Anthony Hirschel, formerly the Dana Feitler Director of the Smart Museum of Art at the University of Chicago, is overseeing the Chicago presentation of the traveling exhibit. “By working with the local arts community, academics, and Chicago’s advocacy organizations who have been supporting those affected by HIV/AIDS for decades, we intend to present an exhibition that will strengthen and bring together communities from across our great city like no other,” he said in a prepared statement.
The works featured will showcase “a story of resilience and beauty,” and of community even “in the face of a devastating disease,” according to the official statement about the exhibit.
The collection have featured at the Tacoma Art Museum in Washington state, the Zuckerman Museum in suburban Atlanta, and the Bronx Museum of the Arts in New York City before finishing its tour in Chicago.

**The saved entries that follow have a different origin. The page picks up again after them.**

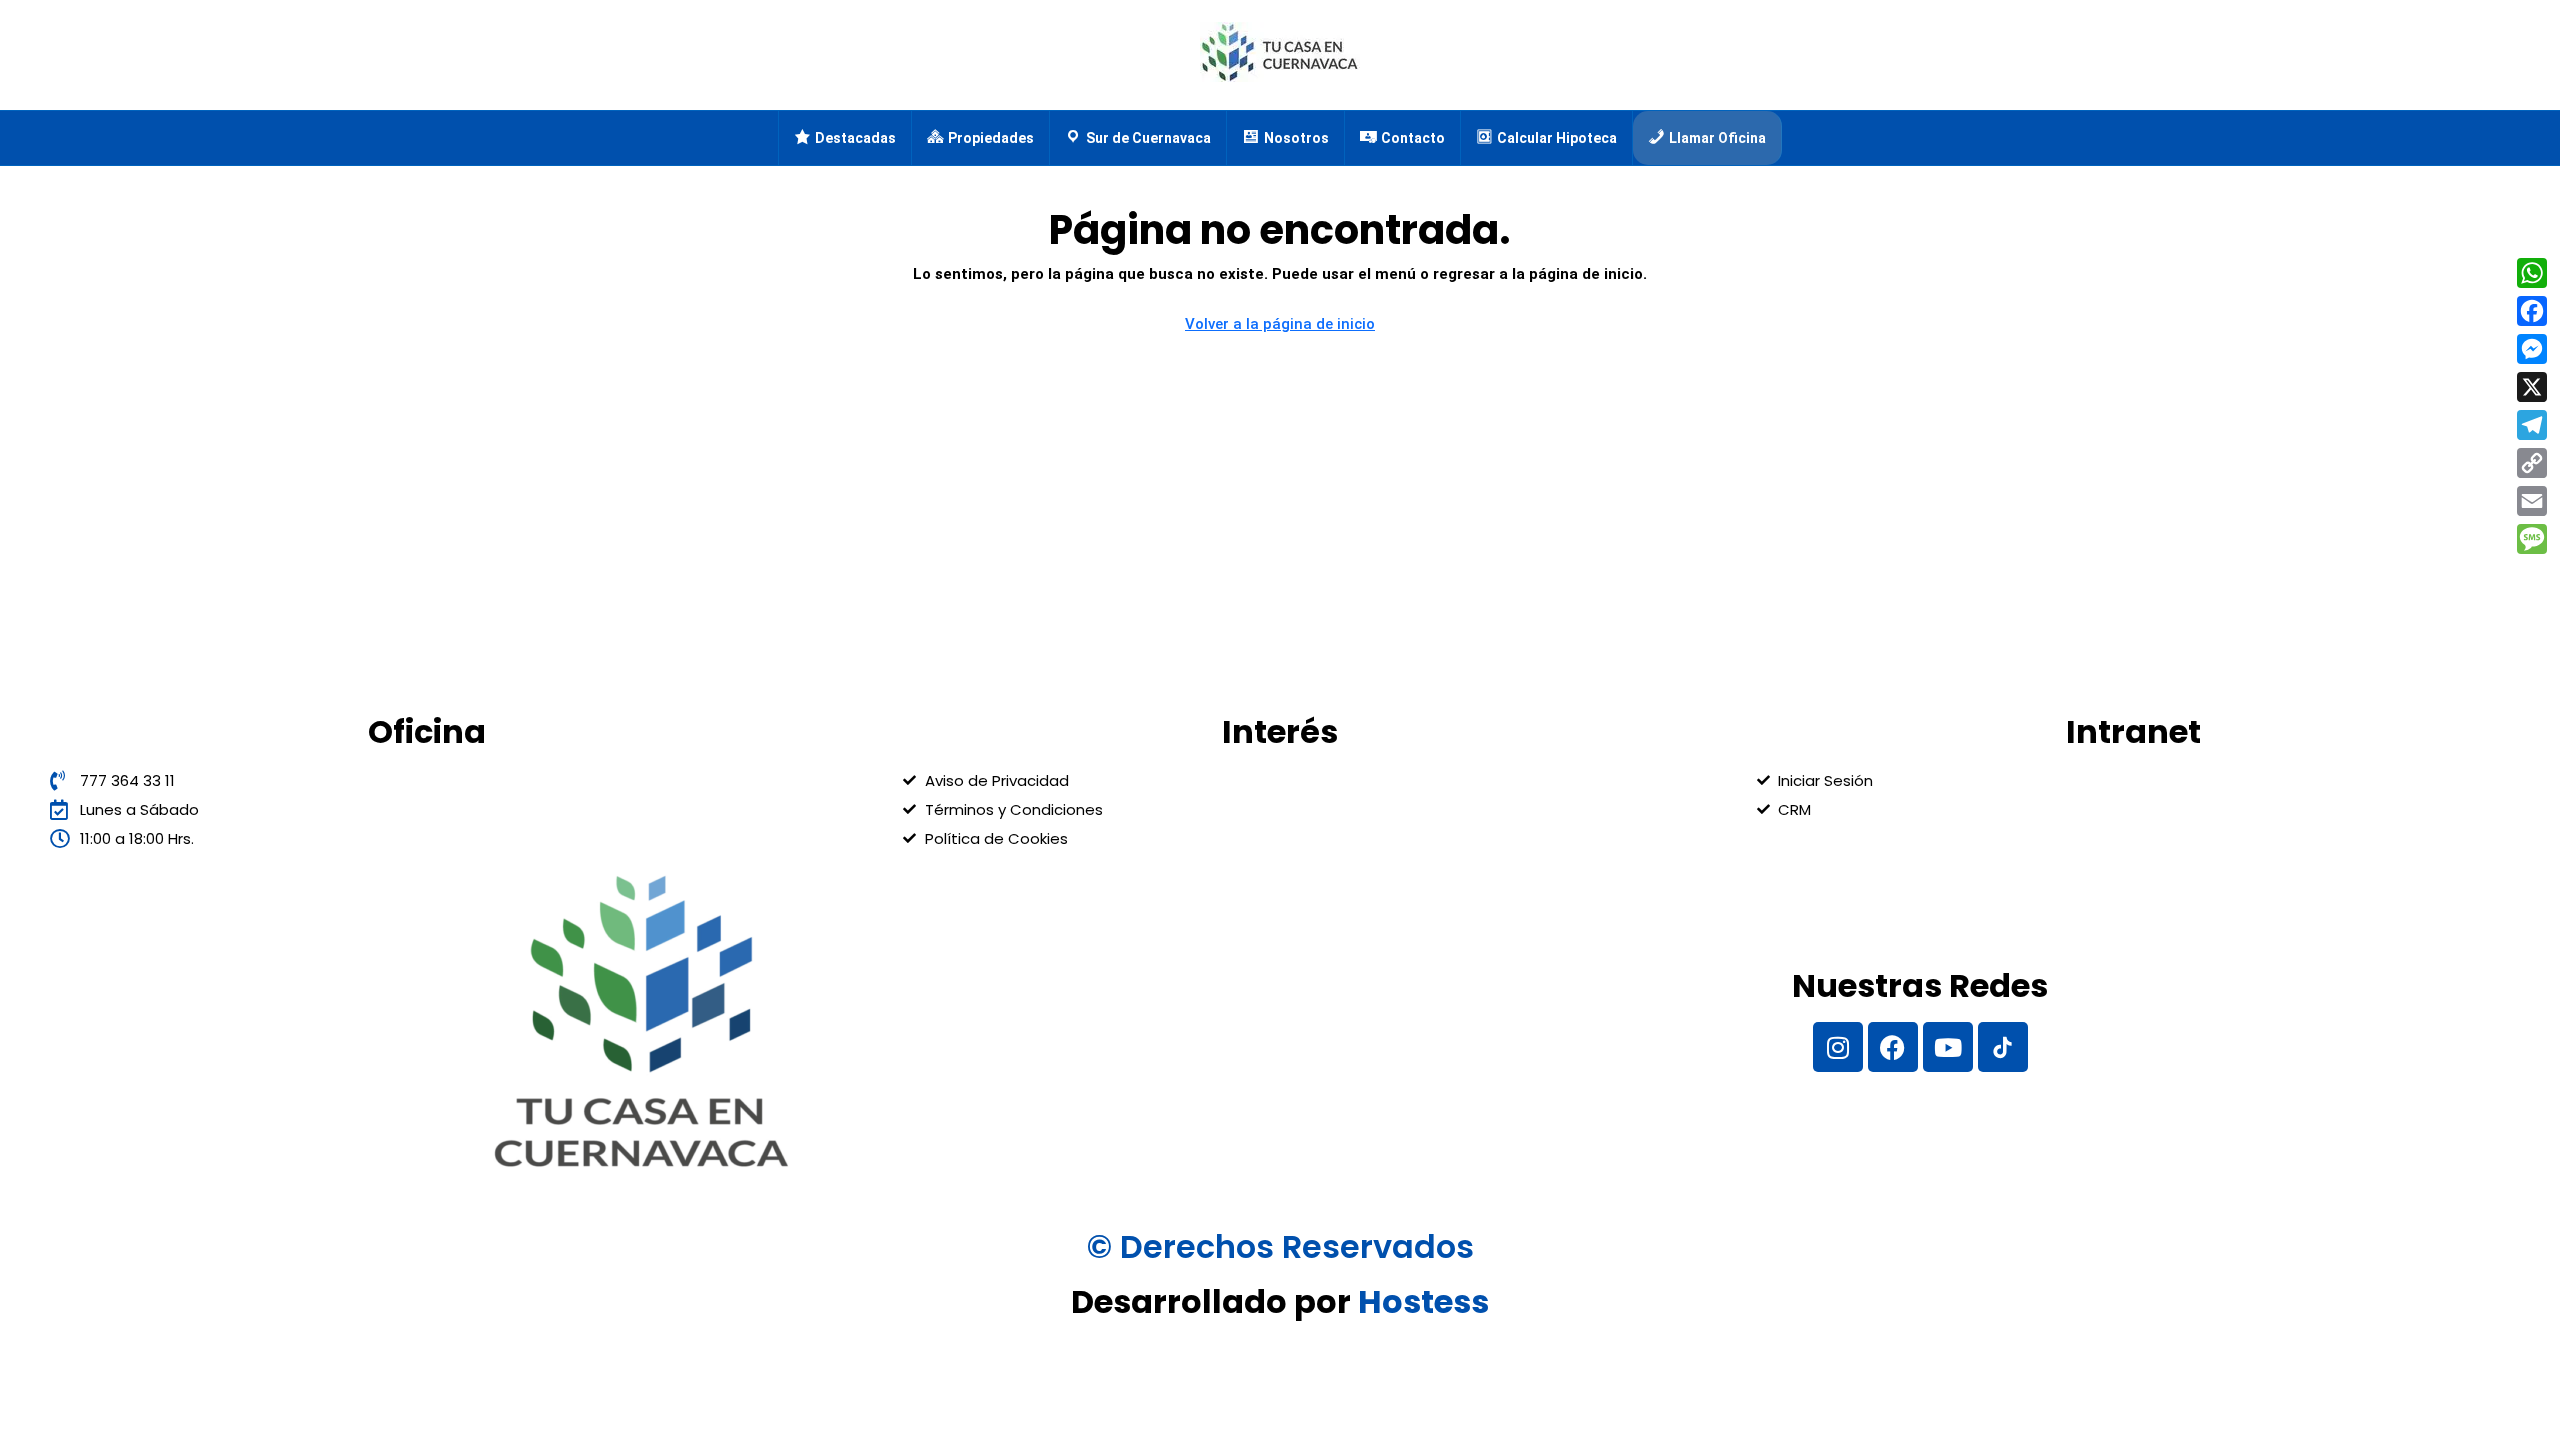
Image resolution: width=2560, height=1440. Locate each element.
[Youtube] (1948, 1047)
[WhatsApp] (2532, 273)
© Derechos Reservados (1280, 1246)
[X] (2532, 387)
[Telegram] (2532, 425)
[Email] (2532, 501)
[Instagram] (1838, 1047)
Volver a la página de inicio (1280, 324)
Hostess (1423, 1301)
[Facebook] (1893, 1047)
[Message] (2532, 539)
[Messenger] (2532, 349)
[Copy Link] (2532, 463)
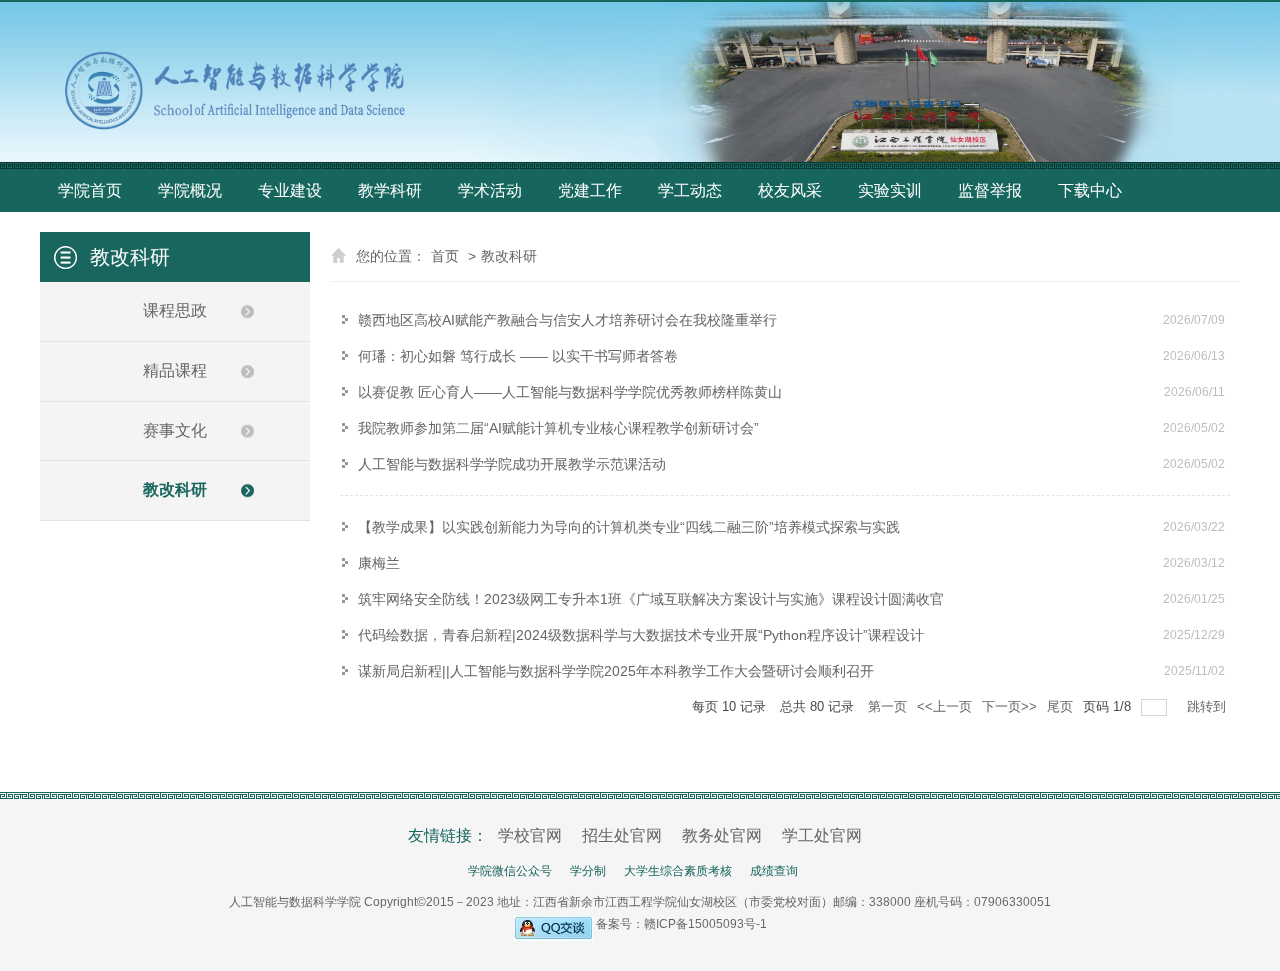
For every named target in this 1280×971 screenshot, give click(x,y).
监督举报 (990, 190)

The Alphawood Foundation stepped in to host the show in Chicago when the Tacoma and Bronx Museums, the exhibit’s organizers, “had difficulty finding venues,” McDonough said. Alphawood, a Chicago-based grant-making foundation, is a supporter of the arts and an advocate of people living with HIV/AIDS, McDonough said.
In partnering with the exhibition, the foundation hopes to honor those who’s lives were touched by the AIDS epidemic, McDonough said. Many people who didn’t live through that era, now view it as a historical artifact like the Vietnam War, he said.
Through a partnership with StoryCorps, visitors can share their personal stories about how the AIDS epidemic touched their lives, McDonough said. He hopes other organizations will have exhibits and events that complement “Art AIDS America.”
“We’re happy to give it a home and as wide an audience as possible,” McDonough said.